#### [WHAT YOU SHOULD DO]
Every entry is to be set down a second time, precisely as written.

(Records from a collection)
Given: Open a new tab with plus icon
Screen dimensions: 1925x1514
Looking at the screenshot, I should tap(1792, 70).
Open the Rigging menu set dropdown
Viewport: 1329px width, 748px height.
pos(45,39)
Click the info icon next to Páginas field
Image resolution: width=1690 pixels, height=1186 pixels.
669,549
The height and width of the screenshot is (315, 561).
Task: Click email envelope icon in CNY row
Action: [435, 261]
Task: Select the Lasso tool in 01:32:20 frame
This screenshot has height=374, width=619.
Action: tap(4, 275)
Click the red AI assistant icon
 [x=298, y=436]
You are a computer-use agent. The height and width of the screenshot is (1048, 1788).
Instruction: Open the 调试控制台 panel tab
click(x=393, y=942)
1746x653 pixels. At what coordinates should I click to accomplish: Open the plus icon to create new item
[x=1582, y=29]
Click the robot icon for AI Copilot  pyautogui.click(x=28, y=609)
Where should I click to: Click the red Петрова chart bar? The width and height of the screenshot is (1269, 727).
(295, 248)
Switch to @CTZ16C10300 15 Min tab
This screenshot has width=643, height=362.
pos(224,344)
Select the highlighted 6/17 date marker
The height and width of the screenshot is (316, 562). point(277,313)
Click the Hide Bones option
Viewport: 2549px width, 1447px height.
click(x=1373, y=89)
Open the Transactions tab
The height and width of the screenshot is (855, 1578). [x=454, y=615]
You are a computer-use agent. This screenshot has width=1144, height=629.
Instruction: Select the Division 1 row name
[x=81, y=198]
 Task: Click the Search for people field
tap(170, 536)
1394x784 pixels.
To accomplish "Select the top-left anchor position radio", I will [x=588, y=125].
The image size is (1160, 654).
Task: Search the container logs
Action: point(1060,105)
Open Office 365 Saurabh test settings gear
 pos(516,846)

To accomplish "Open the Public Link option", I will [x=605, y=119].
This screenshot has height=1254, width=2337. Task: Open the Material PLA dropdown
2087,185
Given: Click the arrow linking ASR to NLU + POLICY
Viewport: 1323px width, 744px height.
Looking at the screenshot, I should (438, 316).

#### [WRITTEN ANSWER]
Given: Open a new tab with plus icon
Screen dimensions: 1925x1514
Looking at the screenshot, I should tap(1792, 70).
Open the Rigging menu set dropdown
Viewport: 1329px width, 748px height.
pos(45,39)
Click the info icon next to Páginas field
Image resolution: width=1690 pixels, height=1186 pixels.
669,549
The height and width of the screenshot is (315, 561).
Task: Click email envelope icon in CNY row
Action: [435, 261]
Task: Select the Lasso tool in 01:32:20 frame
This screenshot has height=374, width=619.
Action: tap(4, 275)
Click the red AI assistant icon
 [x=298, y=436]
You are a computer-use agent. The height and width of the screenshot is (1048, 1788).
Instruction: Open the 调试控制台 panel tab
click(x=393, y=942)
1746x653 pixels. At what coordinates should I click to accomplish: Open the plus icon to create new item
[x=1582, y=29]
Click the robot icon for AI Copilot  pyautogui.click(x=28, y=609)
Where should I click to: Click the red Петрова chart bar? The width and height of the screenshot is (1269, 727).
(295, 248)
Switch to @CTZ16C10300 15 Min tab
This screenshot has width=643, height=362.
pos(224,344)
Select the highlighted 6/17 date marker
The height and width of the screenshot is (316, 562). point(277,313)
Click the Hide Bones option
Viewport: 2549px width, 1447px height.
click(x=1373, y=89)
Open the Transactions tab
The height and width of the screenshot is (855, 1578). [x=454, y=615]
You are a computer-use agent. This screenshot has width=1144, height=629.
Instruction: Select the Division 1 row name
[x=81, y=198]
 Task: Click the Search for people field
tap(170, 536)
1394x784 pixels.
To accomplish "Select the top-left anchor position radio", I will [x=588, y=125].
The image size is (1160, 654).
Task: Search the container logs
Action: point(1060,105)
Open Office 365 Saurabh test settings gear
 pos(516,846)

To accomplish "Open the Public Link option", I will [x=605, y=119].
This screenshot has height=1254, width=2337. Task: Open the Material PLA dropdown
2087,185
Given: Click the arrow linking ASR to NLU + POLICY
Viewport: 1323px width, 744px height.
Looking at the screenshot, I should (438, 316).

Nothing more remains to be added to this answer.